Gejala semakin kuatnya arus neo- liberalism di Indonesia harus diwaspadai, sebab tekanan agar pemrintah mundur dan perannya digantikan oleh pasar bisa dan kenyataannya memang sering dimanfaatkan oleh Negara-negara maju dan perusahaan –perusahaan multinasional untuk menggeruk keuntungan. Lebih dari itu tekanan agar peran Negara semakin dikurangi ini bisa dimanfaatkan oleh pelaku-pelaku ekonomi besar dan kuat untuk mengangkangi asset Negara dan menggilas perekonomian rayat kecil. Dalam mengahadapi kecendrungan seperti yang disebutkan terakhir ini justru peran dan campur tangan emerintah diperlukan untuk membela kepentingan nasional dan perekonomian rakyat.
Sehubungan dengan hal ini perlu diingatkan bahwa pandangan utama dari neo-liberalisme berbeda dengan liberalism klasik. Kalau dalam liberlasime klasik peran pasar lebih diutamakan karena lebih efisien, tetapi dalam neo-liberalisme pasar digunakan sebagai penentu segala-galanya. Padahal, dibelakang neo-liberalisme itu ada kepentingan tersembunyi dari pemerintah dan swasta asing. Oleh karena itu, walaupun ide ekonomi pasar sangat menarik, tetapi melihat pasar pada masa sekarang mudah sekali ditunggangi oleh pihak asing, maka banyak yang mengombinasikannya dengan campur tangan pemerintah.

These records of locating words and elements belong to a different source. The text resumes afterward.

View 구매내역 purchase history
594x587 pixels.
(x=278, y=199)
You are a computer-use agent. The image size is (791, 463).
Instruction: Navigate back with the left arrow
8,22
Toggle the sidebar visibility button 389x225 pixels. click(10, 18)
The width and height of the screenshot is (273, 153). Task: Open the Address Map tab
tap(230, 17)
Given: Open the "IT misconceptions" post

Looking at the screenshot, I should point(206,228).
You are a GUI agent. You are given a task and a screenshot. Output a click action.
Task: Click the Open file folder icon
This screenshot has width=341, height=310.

Pada tahun ’80-an sesungguhnya ada keinginan Soeharto untuk menciptkan system ekonomi campuran yang dirasa pas untuk Indonesia. Model yang digunakan Soeharto sejak tahun ’80-an hingga pertengahan tahun ’90-an meniru system yang digunakan di Jerman dan di Jepang, dimana Negara menyatu dan mengarahkan perekonomian kapitalis yang baru tumbuh melalui protesi dan subsidi. Model seperti ini selain berhasil di jerman dan di jepang, juga berhasil diterapkan oleh empat macan asia ( Singapura, Taiwan, Korea Selatan, dan Hongkong), yang kemudian juga ternyata berhasil di Malaysia, Thailand, dan Indonesia. Sebagai buktikeberhasilan system ini, pada pertengahan tahun ’90-an Indonesia termasu sebagai salah satu “miracle economy” di Asia.

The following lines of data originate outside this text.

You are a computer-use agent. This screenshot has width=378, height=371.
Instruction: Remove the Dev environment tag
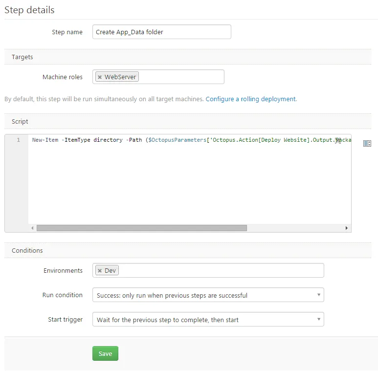coord(100,271)

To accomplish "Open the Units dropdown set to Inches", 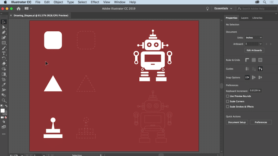I will point(254,38).
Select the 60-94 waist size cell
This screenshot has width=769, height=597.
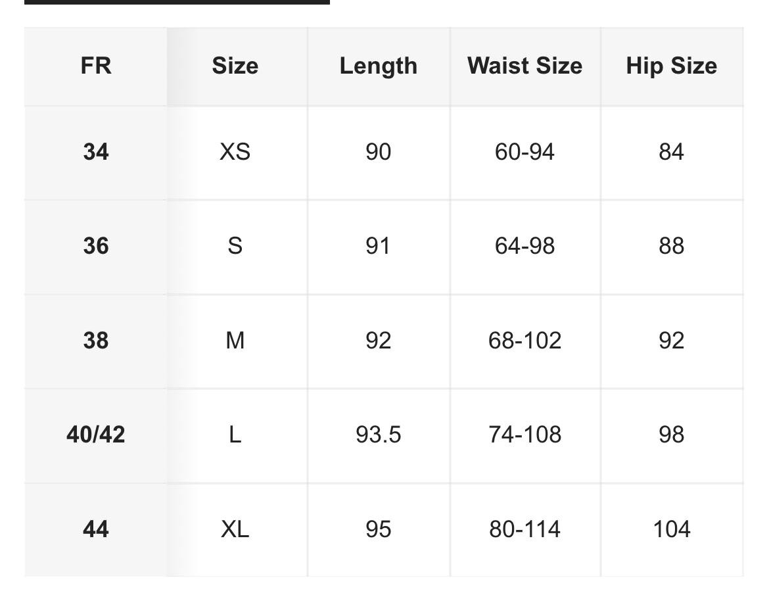point(524,152)
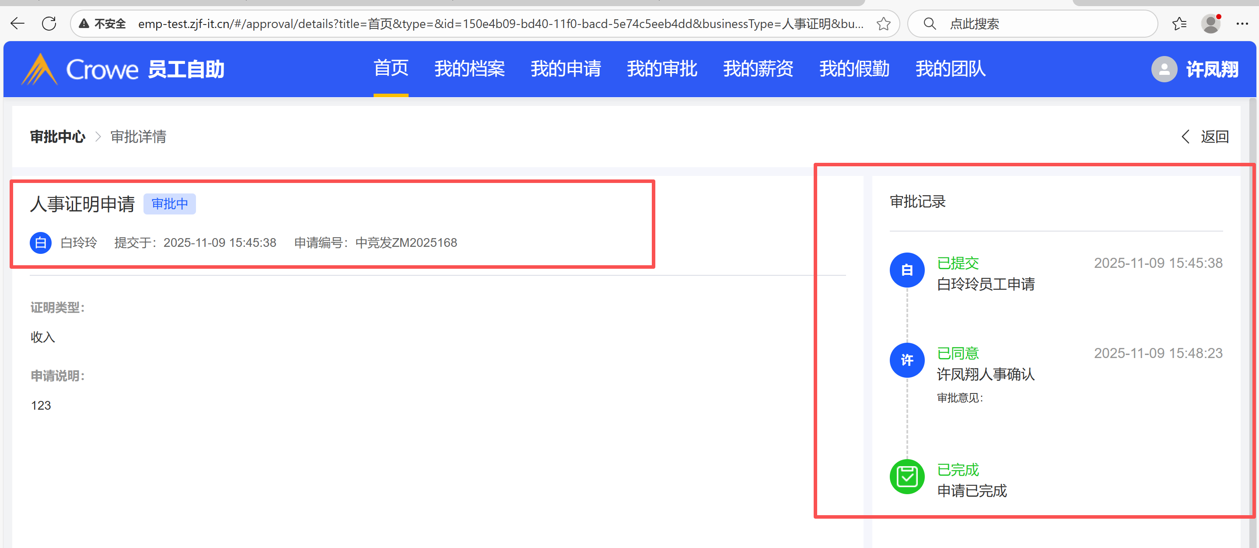
Task: Open browser favorites list icon
Action: click(x=1179, y=23)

Mungkin karena mendapat banyak pujian, dalam dasawarsa terakhir era pemerintahan Soeharto, Indonesia makin memberi peran pada pasar, dan mengurangi campur tangan pemerintah melalui deregulasi dan debirokratisasi. Akhirnya, liberalisme yang diadopsi Soeharto kebablasan. Waktu Negara-negara Asia ditimpa krisis tahun 1997/1998, kita mengalami kemerosostan ekonomi paling parah.
Mengapa terjadi krisis ekonomi pada tahun 1997/1998? Sehubungan dengan hal itu ada dua versi pendapat. Menurut versi pertama, krisis terjadi karena kebijakan pembangunan yang dijalankan pada tahun-tahun terakhir pemerintahan Soeharto terlalu liberal. Kebijakan yang terlalu liberal ini telah menghancurkan perekonomian yang dibangun dalam jangka waktu lama. Dengan demikian, jalan keluar dari krisis menurut versi pertama ini adalah diperlukannya intervensi pemerintah untuk mengatur perekonomian.